#### EXTRACTED MATERIAL

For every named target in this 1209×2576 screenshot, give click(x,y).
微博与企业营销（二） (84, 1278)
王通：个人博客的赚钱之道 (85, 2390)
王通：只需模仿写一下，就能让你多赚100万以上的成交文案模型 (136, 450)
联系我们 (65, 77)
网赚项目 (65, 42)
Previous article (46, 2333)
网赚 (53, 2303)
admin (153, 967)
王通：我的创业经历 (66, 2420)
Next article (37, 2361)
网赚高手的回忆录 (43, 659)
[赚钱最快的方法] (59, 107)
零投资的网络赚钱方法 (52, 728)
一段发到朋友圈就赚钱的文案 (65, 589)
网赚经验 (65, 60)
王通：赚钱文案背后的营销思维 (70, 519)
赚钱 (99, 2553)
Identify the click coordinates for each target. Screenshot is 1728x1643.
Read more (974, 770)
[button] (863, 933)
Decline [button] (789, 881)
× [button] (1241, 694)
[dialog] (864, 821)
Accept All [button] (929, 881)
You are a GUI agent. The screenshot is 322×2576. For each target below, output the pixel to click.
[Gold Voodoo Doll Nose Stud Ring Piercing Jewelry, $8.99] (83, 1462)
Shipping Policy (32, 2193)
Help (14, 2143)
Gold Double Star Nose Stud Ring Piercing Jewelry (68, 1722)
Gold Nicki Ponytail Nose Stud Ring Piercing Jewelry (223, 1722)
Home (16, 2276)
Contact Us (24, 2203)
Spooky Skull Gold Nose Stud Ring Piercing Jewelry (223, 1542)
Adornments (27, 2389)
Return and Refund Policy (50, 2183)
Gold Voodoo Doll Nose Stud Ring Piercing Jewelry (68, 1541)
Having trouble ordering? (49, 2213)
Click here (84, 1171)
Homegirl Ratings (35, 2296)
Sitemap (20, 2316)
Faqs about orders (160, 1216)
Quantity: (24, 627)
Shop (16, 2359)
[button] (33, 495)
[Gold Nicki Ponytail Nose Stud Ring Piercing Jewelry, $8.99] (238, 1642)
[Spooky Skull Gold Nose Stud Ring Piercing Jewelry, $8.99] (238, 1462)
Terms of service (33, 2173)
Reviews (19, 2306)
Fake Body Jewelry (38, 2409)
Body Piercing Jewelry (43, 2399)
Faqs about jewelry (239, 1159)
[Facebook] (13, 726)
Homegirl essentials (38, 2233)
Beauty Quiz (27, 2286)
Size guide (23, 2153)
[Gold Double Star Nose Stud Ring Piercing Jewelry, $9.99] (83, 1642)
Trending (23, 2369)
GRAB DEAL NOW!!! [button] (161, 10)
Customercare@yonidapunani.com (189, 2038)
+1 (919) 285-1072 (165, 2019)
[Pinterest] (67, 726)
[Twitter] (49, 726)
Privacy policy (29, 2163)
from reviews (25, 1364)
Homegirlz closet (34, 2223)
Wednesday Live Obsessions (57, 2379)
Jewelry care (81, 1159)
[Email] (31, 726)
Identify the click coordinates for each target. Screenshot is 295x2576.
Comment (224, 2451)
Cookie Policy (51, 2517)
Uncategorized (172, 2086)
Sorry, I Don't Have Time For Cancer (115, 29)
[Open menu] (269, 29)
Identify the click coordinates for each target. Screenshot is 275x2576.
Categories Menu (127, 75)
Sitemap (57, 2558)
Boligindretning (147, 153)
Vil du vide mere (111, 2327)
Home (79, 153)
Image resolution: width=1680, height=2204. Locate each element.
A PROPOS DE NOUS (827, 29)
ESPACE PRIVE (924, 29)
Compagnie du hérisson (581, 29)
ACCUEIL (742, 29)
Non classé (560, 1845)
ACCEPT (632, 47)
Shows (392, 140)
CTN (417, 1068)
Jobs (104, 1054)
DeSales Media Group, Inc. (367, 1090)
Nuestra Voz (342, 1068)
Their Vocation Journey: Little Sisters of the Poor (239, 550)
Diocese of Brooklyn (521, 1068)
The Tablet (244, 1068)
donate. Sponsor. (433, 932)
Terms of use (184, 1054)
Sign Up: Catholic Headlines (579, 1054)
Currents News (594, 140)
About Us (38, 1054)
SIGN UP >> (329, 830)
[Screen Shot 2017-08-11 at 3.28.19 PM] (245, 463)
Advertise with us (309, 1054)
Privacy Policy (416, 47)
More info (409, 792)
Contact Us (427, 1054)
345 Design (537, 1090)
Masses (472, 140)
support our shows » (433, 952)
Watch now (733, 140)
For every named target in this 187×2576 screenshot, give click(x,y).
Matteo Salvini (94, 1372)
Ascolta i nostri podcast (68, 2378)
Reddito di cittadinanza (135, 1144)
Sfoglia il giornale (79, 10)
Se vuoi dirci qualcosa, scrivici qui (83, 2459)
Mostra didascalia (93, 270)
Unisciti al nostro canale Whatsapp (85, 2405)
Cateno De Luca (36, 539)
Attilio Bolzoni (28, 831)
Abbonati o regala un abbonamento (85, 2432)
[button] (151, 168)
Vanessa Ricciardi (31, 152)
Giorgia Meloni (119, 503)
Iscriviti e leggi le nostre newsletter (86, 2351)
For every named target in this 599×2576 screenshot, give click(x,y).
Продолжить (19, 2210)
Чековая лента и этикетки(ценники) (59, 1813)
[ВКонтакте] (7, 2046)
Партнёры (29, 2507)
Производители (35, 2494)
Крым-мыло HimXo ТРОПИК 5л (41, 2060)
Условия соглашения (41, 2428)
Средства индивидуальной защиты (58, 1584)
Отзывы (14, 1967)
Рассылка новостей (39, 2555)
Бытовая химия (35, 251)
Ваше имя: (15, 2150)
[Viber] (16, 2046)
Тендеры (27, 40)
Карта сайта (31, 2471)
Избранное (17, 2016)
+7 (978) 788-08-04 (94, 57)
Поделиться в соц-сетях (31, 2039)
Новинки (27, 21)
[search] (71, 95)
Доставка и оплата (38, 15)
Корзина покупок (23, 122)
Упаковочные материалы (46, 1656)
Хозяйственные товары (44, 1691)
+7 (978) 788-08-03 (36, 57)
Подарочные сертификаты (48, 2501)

########

:: EXERCISE REQUIREMENTS ::
Render every record verbatim. Nothing should be left out.

:: THE COMPLETED TASK ::
For every named target in this 1209×2576 screenshot, give click(x,y).
微博与企业营销（二） (84, 1278)
王通：个人博客的赚钱之道 (85, 2390)
王通：只需模仿写一下，就能让你多赚100万以上的成交文案模型 (136, 450)
联系我们 (65, 77)
网赚项目 (65, 42)
Previous article (46, 2333)
网赚 (53, 2303)
admin (153, 967)
王通：我的创业经历 (66, 2420)
Next article (37, 2361)
网赚高手的回忆录 (43, 659)
[赚钱最快的方法] (59, 107)
零投资的网络赚钱方法 (52, 728)
一段发到朋友圈就赚钱的文案 (65, 589)
网赚经验 (65, 60)
王通：赚钱文案背后的营销思维 (70, 519)
赚钱 (99, 2553)
Identify the click coordinates for each target. Screenshot is 1728x1643.
Read more (974, 770)
[button] (863, 933)
Decline [button] (789, 881)
× [button] (1241, 694)
[dialog] (864, 821)
Accept All [button] (929, 881)
You are a GUI agent. The screenshot is 322×2576. For each target below, output the pixel to click.
[Gold Voodoo Doll Nose Stud Ring Piercing Jewelry, $8.99] (83, 1462)
Shipping Policy (32, 2193)
Help (14, 2143)
Gold Double Star Nose Stud Ring Piercing Jewelry (68, 1722)
Gold Nicki Ponytail Nose Stud Ring Piercing Jewelry (223, 1722)
Home (16, 2276)
Contact Us (24, 2203)
Spooky Skull Gold Nose Stud Ring Piercing Jewelry (223, 1542)
Adornments (27, 2389)
Return and Refund Policy (50, 2183)
Gold Voodoo Doll Nose Stud Ring Piercing Jewelry (68, 1541)
Having trouble ordering? (49, 2213)
Click here (84, 1171)
Homegirl Ratings (35, 2296)
Sitemap (20, 2316)
Faqs about orders (160, 1216)
Quantity: (24, 627)
Shop (16, 2359)
[button] (33, 495)
[Gold Nicki Ponytail Nose Stud Ring Piercing Jewelry, $8.99] (238, 1642)
[Spooky Skull Gold Nose Stud Ring Piercing Jewelry, $8.99] (238, 1462)
Terms of service (33, 2173)
Reviews (19, 2306)
Fake Body Jewelry (38, 2409)
Body Piercing Jewelry (43, 2399)
Faqs about jewelry (239, 1159)
[Facebook] (13, 726)
Homegirl essentials (38, 2233)
Beauty Quiz (27, 2286)
Size guide (23, 2153)
[Gold Double Star Nose Stud Ring Piercing Jewelry, $9.99] (83, 1642)
Trending (23, 2369)
GRAB DEAL NOW!!! [button] (161, 10)
Customercare@yonidapunani.com (189, 2038)
+1 (919) 285-1072 (165, 2019)
[Pinterest] (67, 726)
[Twitter] (49, 726)
Privacy policy (29, 2163)
from reviews (25, 1364)
Homegirlz closet (34, 2223)
Wednesday Live Obsessions (57, 2379)
Jewelry care (81, 1159)
[Email] (31, 726)
Identify the click coordinates for each target. Screenshot is 295x2576.
Comment (224, 2451)
Cookie Policy (51, 2517)
Uncategorized (172, 2086)
Sorry, I Don't Have Time For Cancer (115, 29)
[Open menu] (269, 29)
Identify the click coordinates for each target. Screenshot is 275x2576.
Categories Menu (127, 75)
Sitemap (57, 2558)
Boligindretning (147, 153)
Vil du vide mere (111, 2327)
Home (79, 153)
Image resolution: width=1680, height=2204. Locate each element.
A PROPOS DE NOUS (827, 29)
ESPACE PRIVE (924, 29)
Compagnie du hérisson (581, 29)
ACCUEIL (742, 29)
Non classé (560, 1845)
ACCEPT (632, 47)
Shows (392, 140)
CTN (417, 1068)
Jobs (104, 1054)
DeSales Media Group, Inc. (367, 1090)
Nuestra Voz (342, 1068)
Their Vocation Journey: Little Sisters of the Poor (239, 550)
Diocese of Brooklyn (521, 1068)
The Tablet (244, 1068)
donate. Sponsor. (433, 932)
Terms of use (184, 1054)
Sign Up: Catholic Headlines (579, 1054)
Currents News (594, 140)
About Us (38, 1054)
SIGN UP >> (329, 830)
[Screen Shot 2017-08-11 at 3.28.19 PM] (245, 463)
Advertise with us (309, 1054)
Privacy Policy (416, 47)
More info (409, 792)
Contact Us (427, 1054)
345 Design (537, 1090)
Masses (472, 140)
support our shows » (433, 952)
Watch now (733, 140)
For every named target in this 187×2576 screenshot, give click(x,y).
Matteo Salvini (94, 1372)
Ascolta i nostri podcast (68, 2378)
Reddito di cittadinanza (135, 1144)
Sfoglia il giornale (79, 10)
Se vuoi dirci qualcosa, scrivici qui (83, 2459)
Mostra didascalia (93, 270)
Unisciti al nostro canale Whatsapp (85, 2405)
Cateno De Luca (36, 539)
Attilio Bolzoni (28, 831)
Abbonati o regala un abbonamento (85, 2432)
[button] (151, 168)
Vanessa Ricciardi (31, 152)
Giorgia Meloni (119, 503)
Iscriviti e leggi le nostre newsletter (86, 2351)
For every named target in this 599×2576 screenshot, give click(x,y).
Продолжить (19, 2210)
Чековая лента и этикетки(ценники) (59, 1813)
[ВКонтакте] (7, 2046)
Партнёры (29, 2507)
Производители (35, 2494)
Крым-мыло HimXo ТРОПИК 5л (41, 2060)
Условия соглашения (41, 2428)
Средства индивидуальной защиты (58, 1584)
Отзывы (14, 1967)
Рассылка новостей (39, 2555)
Бытовая химия (35, 251)
Ваше имя: (15, 2150)
[Viber] (16, 2046)
Тендеры (27, 40)
Карта сайта (31, 2471)
Избранное (17, 2016)
+7 (978) 788-08-04 (94, 57)
Поделиться в соц-сетях (31, 2039)
Новинки (27, 21)
[search] (71, 95)
Доставка и оплата (38, 15)
Корзина покупок (23, 122)
Упаковочные материалы (46, 1656)
Хозяйственные товары (44, 1691)
+7 (978) 788-08-03 (36, 57)
Подарочные сертификаты (48, 2501)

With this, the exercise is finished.